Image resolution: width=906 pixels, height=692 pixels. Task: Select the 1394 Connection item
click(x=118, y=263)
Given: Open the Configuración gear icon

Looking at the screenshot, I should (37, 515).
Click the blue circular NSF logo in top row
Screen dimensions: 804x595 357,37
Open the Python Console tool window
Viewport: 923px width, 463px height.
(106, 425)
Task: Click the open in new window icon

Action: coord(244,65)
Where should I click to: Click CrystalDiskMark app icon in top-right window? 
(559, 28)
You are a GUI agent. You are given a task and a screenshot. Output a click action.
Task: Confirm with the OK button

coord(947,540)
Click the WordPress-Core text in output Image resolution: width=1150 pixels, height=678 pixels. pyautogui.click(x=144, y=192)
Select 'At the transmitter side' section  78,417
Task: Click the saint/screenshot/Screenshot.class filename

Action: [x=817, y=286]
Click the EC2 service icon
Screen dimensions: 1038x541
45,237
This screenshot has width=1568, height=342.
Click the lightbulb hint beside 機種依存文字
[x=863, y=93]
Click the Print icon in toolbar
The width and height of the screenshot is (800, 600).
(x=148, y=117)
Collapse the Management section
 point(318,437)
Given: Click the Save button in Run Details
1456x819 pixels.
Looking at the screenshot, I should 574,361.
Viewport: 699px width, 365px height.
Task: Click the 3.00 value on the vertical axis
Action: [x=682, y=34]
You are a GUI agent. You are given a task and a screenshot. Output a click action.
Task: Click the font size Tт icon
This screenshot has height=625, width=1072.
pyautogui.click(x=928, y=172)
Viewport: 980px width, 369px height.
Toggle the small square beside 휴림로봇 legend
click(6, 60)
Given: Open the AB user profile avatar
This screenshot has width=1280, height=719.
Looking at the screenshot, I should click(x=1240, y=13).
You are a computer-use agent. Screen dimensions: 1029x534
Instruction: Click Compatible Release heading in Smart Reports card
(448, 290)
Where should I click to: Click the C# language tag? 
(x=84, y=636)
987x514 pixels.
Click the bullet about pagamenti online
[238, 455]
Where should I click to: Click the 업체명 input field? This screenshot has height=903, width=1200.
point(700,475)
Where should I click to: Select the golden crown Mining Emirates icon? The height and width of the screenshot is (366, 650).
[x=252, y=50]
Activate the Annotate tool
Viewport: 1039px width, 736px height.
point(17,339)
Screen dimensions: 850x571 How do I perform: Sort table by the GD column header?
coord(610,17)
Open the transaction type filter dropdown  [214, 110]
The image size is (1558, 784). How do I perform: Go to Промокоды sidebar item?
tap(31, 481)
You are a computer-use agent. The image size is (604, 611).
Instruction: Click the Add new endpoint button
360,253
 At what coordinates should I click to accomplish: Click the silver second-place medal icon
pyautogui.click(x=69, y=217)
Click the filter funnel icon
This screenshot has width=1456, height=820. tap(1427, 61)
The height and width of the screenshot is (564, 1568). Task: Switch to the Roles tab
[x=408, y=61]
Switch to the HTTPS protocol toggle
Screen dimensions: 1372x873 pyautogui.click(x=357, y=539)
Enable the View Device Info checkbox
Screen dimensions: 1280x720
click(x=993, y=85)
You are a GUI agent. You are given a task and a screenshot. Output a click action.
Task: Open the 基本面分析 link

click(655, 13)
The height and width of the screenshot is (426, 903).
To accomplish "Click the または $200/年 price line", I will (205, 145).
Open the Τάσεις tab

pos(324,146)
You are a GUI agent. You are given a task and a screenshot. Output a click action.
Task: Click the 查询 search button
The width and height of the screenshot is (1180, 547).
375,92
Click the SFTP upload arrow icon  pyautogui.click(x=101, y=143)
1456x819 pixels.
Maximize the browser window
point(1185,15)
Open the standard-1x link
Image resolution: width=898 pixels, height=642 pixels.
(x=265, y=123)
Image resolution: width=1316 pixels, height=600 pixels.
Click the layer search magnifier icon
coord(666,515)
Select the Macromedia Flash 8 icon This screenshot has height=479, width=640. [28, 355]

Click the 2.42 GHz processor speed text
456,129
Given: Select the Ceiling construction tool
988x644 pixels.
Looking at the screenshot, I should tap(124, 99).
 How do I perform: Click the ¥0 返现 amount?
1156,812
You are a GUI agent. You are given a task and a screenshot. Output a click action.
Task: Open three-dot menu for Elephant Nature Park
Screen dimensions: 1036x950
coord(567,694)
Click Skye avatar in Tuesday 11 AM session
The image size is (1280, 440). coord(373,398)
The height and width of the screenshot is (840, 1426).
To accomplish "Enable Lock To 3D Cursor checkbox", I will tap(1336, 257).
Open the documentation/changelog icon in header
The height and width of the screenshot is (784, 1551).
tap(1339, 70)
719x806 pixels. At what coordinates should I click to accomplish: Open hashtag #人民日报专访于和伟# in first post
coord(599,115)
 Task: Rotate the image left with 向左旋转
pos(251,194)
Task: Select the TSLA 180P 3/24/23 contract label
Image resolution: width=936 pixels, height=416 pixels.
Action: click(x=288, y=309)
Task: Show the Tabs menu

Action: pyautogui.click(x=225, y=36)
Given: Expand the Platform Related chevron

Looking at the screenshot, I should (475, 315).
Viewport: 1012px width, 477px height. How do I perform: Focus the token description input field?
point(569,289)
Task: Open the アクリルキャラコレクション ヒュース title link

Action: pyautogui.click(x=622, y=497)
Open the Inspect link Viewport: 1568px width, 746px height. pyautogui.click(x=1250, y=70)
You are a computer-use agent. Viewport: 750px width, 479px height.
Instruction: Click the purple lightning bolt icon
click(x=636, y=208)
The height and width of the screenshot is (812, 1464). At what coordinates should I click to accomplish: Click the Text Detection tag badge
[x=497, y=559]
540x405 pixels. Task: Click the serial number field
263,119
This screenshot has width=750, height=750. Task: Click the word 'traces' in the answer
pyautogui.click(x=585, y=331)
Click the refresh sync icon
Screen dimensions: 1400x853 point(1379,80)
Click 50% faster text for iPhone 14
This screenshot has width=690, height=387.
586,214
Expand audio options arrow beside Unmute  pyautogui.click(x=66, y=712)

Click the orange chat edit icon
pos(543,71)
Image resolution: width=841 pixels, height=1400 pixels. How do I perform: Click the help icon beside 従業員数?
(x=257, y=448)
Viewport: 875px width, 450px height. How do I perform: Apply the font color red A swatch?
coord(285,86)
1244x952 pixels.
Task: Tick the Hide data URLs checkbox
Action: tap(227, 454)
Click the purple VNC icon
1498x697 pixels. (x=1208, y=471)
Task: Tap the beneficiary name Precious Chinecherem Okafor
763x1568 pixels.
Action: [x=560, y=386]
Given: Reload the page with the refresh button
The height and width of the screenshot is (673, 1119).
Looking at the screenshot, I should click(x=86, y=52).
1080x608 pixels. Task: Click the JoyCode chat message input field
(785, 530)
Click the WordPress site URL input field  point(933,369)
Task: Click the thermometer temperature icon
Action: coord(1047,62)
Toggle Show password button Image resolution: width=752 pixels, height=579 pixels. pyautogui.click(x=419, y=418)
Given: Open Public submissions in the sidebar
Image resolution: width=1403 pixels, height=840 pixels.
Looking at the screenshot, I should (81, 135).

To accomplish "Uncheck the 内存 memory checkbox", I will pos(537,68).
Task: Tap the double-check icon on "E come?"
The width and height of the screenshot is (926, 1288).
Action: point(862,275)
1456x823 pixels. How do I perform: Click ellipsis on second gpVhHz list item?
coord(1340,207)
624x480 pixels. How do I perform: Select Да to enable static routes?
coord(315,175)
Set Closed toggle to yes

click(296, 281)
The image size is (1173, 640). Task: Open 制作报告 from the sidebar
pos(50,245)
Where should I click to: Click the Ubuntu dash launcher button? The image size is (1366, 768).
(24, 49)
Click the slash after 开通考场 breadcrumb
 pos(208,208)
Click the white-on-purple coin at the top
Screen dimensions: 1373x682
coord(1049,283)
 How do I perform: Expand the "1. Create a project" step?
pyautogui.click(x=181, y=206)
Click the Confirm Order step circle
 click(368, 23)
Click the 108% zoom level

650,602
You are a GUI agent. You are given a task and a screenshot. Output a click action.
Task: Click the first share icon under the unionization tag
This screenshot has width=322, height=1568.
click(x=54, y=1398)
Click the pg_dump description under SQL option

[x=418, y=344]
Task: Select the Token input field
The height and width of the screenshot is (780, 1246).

^^^^^^^^

| WHAT YOU NEED TO DO |
Give the rows again from the line containing "The height and width of the screenshot is (812, 1464)." through the line containing "Action: [x=560, y=386]", replacing every "icon" with "button" and leaving everything else unchanged.

| FULL RESPONSE |
The height and width of the screenshot is (812, 1464). At what coordinates should I click to accomplish: Click the Text Detection tag badge
[x=497, y=559]
540x405 pixels. Task: Click the serial number field
263,119
This screenshot has width=750, height=750. Task: Click the word 'traces' in the answer
pyautogui.click(x=585, y=331)
Click the refresh sync button
Screen dimensions: 1400x853 point(1379,80)
Click 50% faster text for iPhone 14
This screenshot has width=690, height=387.
586,214
Expand audio options arrow beside Unmute  pyautogui.click(x=66, y=712)

Click the orange chat edit button
pos(543,71)
Image resolution: width=841 pixels, height=1400 pixels. How do I perform: Click the help button beside 従業員数?
(x=257, y=448)
Viewport: 875px width, 450px height. How do I perform: Apply the font color red A swatch?
coord(285,86)
1244x952 pixels.
Task: Tick the Hide data URLs checkbox
Action: tap(227, 454)
Click the purple VNC button
1498x697 pixels. (x=1208, y=471)
Task: Tap the beneficiary name Precious Chinecherem Okafor
763x1568 pixels.
Action: [x=560, y=386]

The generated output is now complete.